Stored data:
-*-
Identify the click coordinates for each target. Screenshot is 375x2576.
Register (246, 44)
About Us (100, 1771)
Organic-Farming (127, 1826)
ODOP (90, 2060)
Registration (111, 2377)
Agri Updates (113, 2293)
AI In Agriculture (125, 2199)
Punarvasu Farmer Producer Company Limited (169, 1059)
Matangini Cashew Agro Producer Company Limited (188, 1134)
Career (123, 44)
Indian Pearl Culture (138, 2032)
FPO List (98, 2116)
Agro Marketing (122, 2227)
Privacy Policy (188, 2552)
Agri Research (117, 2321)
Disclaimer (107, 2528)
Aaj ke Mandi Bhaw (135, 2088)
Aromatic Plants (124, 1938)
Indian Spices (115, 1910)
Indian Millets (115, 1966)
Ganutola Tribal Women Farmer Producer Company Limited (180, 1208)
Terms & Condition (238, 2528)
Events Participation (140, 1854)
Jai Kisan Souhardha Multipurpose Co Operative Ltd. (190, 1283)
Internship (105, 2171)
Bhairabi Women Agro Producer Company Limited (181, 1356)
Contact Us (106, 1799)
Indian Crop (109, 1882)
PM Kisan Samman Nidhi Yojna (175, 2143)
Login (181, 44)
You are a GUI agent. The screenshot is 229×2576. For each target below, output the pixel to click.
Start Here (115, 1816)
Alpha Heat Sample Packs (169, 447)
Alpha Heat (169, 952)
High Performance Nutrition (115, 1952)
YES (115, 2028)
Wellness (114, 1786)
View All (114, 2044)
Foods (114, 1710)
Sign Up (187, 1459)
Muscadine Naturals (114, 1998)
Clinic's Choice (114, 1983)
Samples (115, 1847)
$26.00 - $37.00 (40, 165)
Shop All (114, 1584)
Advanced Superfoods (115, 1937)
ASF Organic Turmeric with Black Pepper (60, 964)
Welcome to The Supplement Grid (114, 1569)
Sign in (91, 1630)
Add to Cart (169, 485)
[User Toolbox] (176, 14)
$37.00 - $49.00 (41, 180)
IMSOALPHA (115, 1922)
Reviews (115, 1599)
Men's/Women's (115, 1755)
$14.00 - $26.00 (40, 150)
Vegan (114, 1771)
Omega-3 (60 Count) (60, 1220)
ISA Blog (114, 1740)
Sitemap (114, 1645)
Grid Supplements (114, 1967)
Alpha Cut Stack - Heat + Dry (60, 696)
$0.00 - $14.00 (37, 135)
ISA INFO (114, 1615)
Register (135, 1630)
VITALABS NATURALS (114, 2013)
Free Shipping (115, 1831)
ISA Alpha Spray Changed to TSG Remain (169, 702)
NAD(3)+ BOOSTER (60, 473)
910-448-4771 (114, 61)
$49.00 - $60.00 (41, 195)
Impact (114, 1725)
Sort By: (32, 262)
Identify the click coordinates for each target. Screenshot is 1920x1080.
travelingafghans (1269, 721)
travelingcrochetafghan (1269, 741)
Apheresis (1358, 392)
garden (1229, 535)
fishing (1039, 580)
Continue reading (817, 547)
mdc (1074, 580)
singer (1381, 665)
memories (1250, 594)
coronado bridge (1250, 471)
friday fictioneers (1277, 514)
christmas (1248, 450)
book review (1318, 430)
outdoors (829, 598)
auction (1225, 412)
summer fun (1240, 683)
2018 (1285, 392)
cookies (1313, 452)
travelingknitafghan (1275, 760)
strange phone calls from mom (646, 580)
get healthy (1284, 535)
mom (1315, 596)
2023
-*-
Work to be completed - Please give the number of lines above that include the string "Company", with nothing added.

Exercise result - 4